++++ Data provided ++++
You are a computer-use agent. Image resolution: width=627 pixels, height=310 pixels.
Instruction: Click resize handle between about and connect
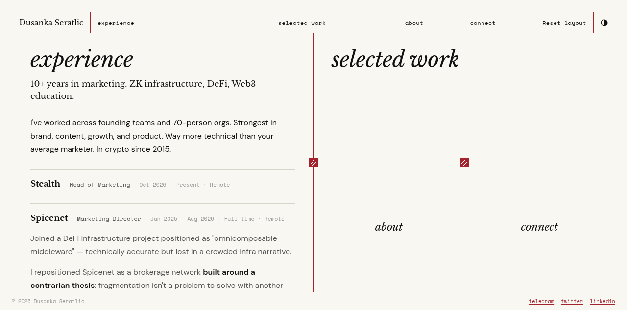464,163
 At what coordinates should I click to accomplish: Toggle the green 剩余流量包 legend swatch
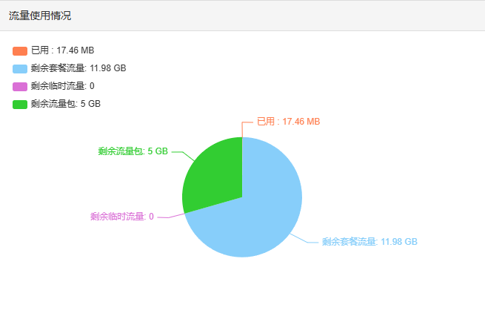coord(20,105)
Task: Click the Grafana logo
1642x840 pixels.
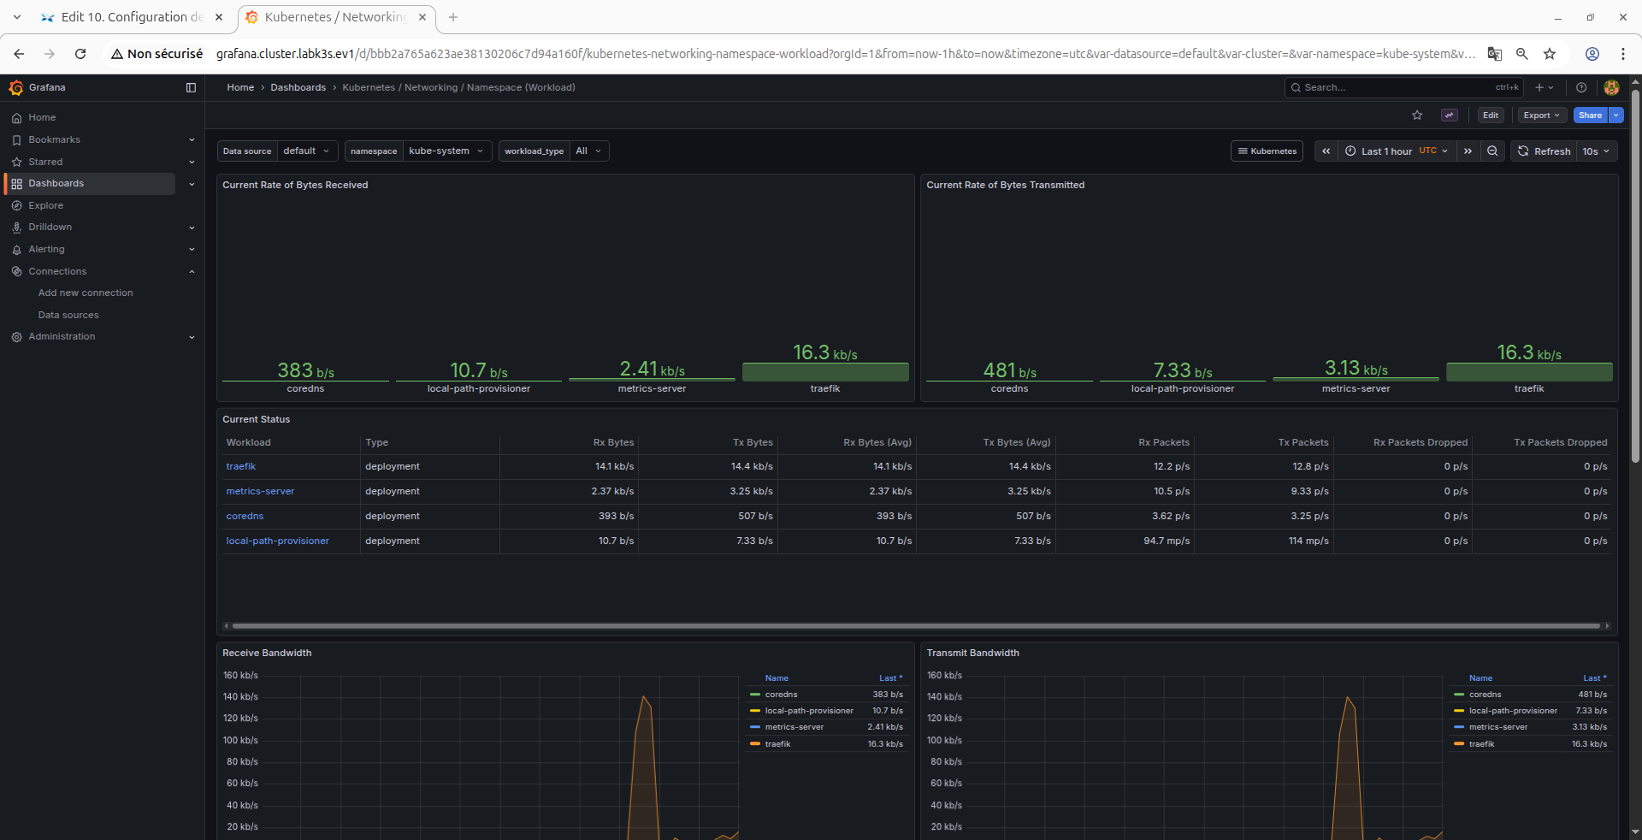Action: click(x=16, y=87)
++++
++++ Data provided ++++
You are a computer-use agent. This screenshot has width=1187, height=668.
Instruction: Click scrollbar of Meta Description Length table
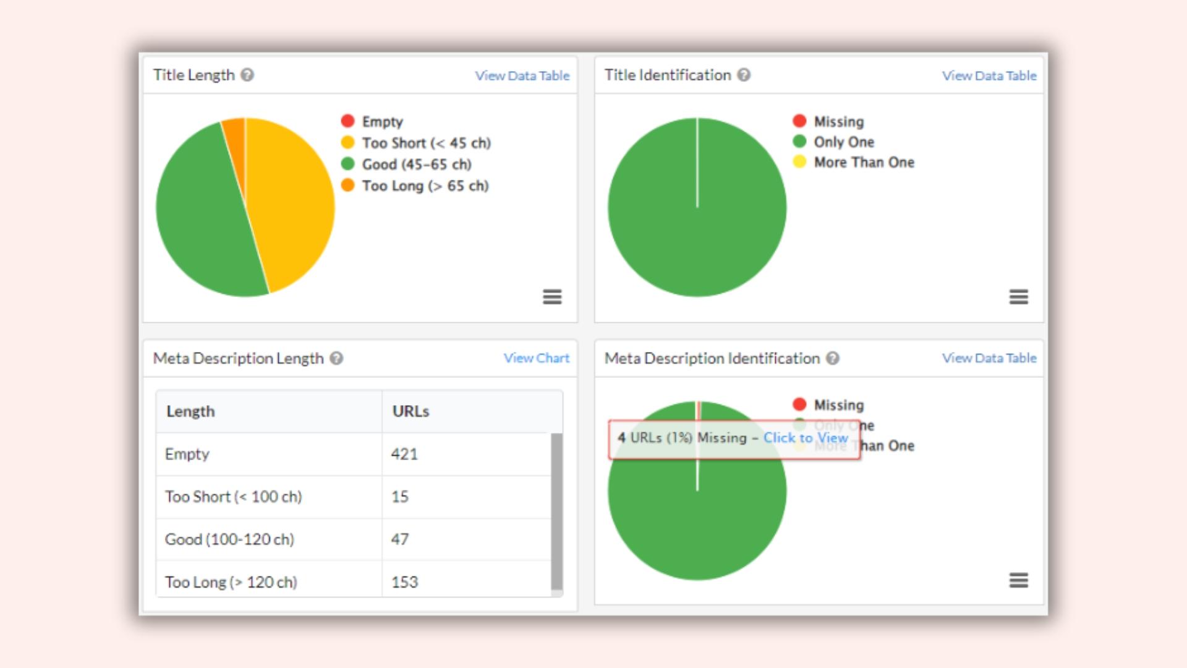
++++
++++ Data provided ++++
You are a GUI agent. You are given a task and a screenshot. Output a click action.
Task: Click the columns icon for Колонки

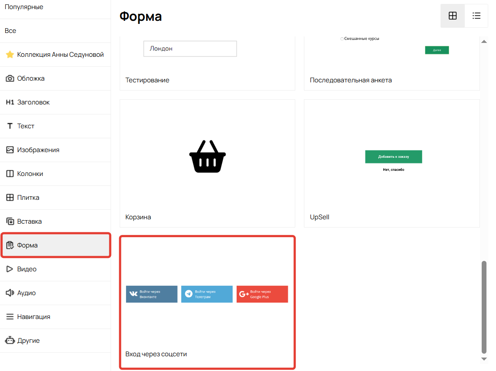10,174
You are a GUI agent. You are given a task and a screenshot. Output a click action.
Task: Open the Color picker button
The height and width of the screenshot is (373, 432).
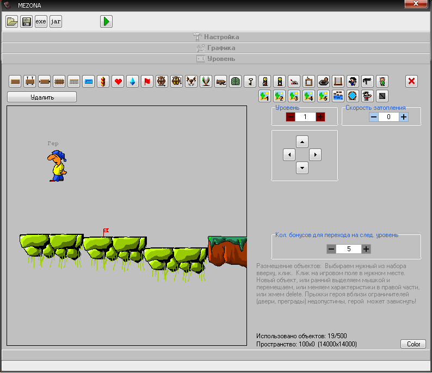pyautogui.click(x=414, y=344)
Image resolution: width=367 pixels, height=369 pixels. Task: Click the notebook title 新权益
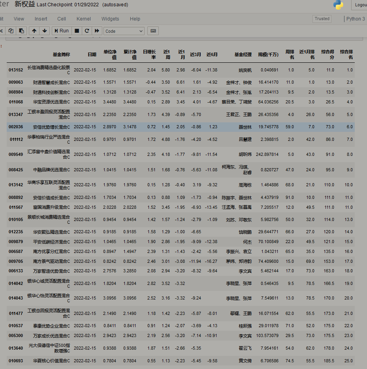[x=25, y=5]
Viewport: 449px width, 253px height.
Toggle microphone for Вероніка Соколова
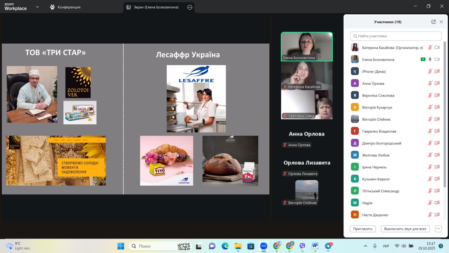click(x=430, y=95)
++++
■ Set exercise
Copy out the rows from the line containing "You are a computer-use agent. This" through the line containing "Instruction: Click scrollbar", replacing "table" with "grid" and leaving everything else unchanged. Give only those lines.

■ Task solution
You are a computer-use agent. This screenshot has width=1187, height=668.
Instruction: Click scrollbar of Meta Description Length grid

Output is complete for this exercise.